--- Excerpt Enclosed Below ---

Unscom lab safety probed

Unscom left a laboratory and equipment in Baghdad

United Nations weapons inspectors are to investigate the safety of a batch of chemicals they left behind in the Iraqi capital, Baghdad.


[ image: Ambassador Lavrov: Concern over what was left behind]
Ambassador Lavrov: Concern over what was left behind
Alarmed at the potential threat posed by the chemical agents, Russia has demanded that the Unscom team advise the UN Security Council on how best to deal with the samples.

Russia's UN ambassador, Sergei Lavrov, wants assurances that what he calls an unbiased team will be despatched to Baghdad to remove and neutralise the chemical agents, which were left in the organisation's offices.

Western diplomats have accused Russia of exaggerating the threat posed by the chemicals as part of a long-term campaign against both Unscom and its outgoing chief, Richard Butler.

'Miniscule amounts'


[ image: Weapons of war - Iraqi 122mm rockets being destroyed]
Weapons of war - Iraqi 122mm rockets being destroyed
The team - which had been investigating Iraq's chemical and biological weapons capability - left behind a small quantity of Iraqi-made mustard gas, and chemicals used to test its laboratory equipment.

The inspectors pulled out of Iraq in December 1998, hours before the US and Britain launched air strikes. Inspections work has now ground to a halt.

The Security Council is still considering what kind of agency should take over the job of monitoring weapons in Iraq.

There are two rival schemes under discussion - one proposed by Russia and the other by Britain and the Netherlands.

Unscom says it was already assessing how to deal with the mustard gas and with the samples, which it describes as minuscule and not dangerous.

--- End of Enclosed Excerpt ---
--- Dataset records Enclosed Below ---

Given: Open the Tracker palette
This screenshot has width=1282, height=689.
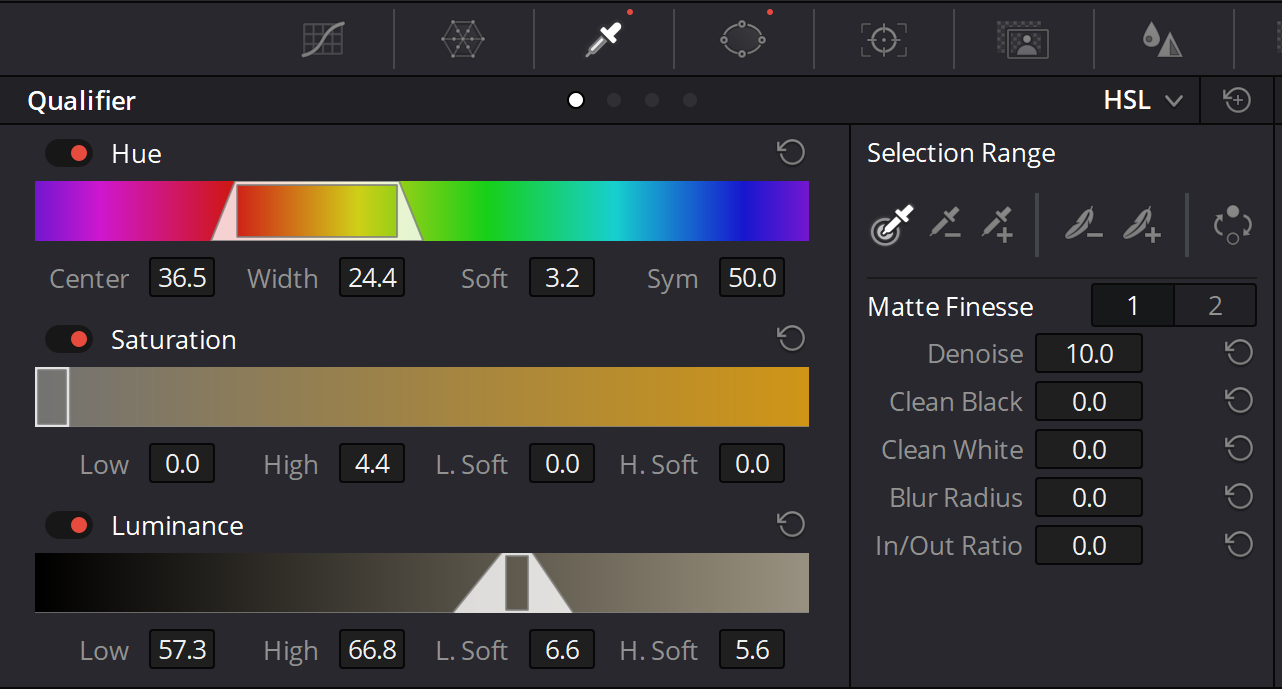Looking at the screenshot, I should [x=883, y=39].
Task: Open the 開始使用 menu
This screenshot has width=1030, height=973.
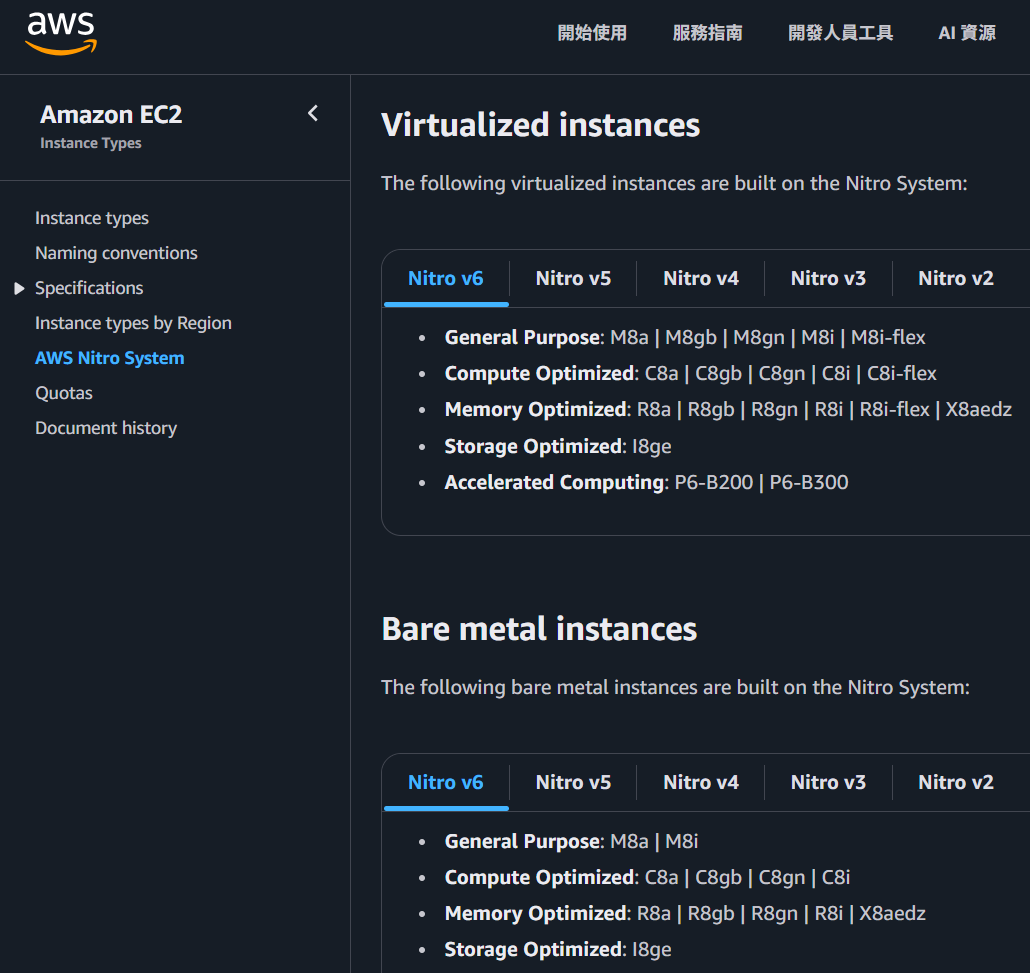Action: 592,33
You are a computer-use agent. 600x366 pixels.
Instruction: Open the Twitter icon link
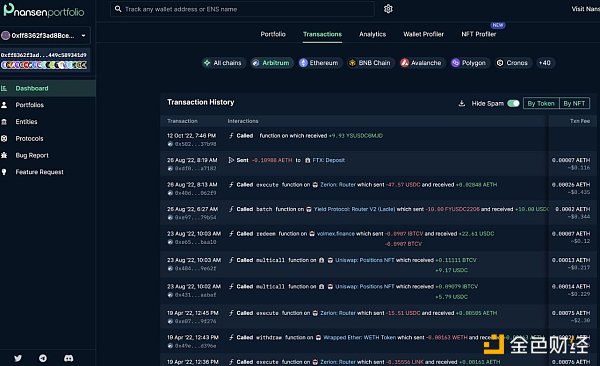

--- End of Enclosed Dataset records ---

### Complete the following
(1) Reproduce the Unscom article word for word, from "The inspectors pulled" to "and not dangerous.".
(2) According to the Unscom article, when did the inspectors pull out of Iraq?
(3) Indicate whether each statement agrees with the Unscom article, answering yes or no and quoting the deciding words: (a) Russia proposed one of the two rival schemes under discussion. (b) Unscom describes the samples it left behind as dangerous. (c) The team left behind a small quantity of Iraqi-made mustard gas.

### Solved problems
(1)
The inspectors pulled out of Iraq in December 1998, hours before the US and Britain launched air strikes. Inspections work has now ground to a halt.

The Security Council is still considering what kind of agency should take over the job of monitoring weapons in Iraq.

There are two rival schemes under discussion - one proposed by Russia and the other by Britain and the Netherlands.

Unscom says it was already assessing how to deal with the mustard gas and with the samples, which it describes as minuscule and not dangerous.

(2) In December 1998, hours before the US and Britain launched air strikes.

(3)
(a) Yes: "one proposed by Russia and the other by Britain and the Netherlands."
(b) No: "which it describes as minuscule and not dangerous."
(c) Yes: "left behind a small quantity of Iraqi-made mustard gas"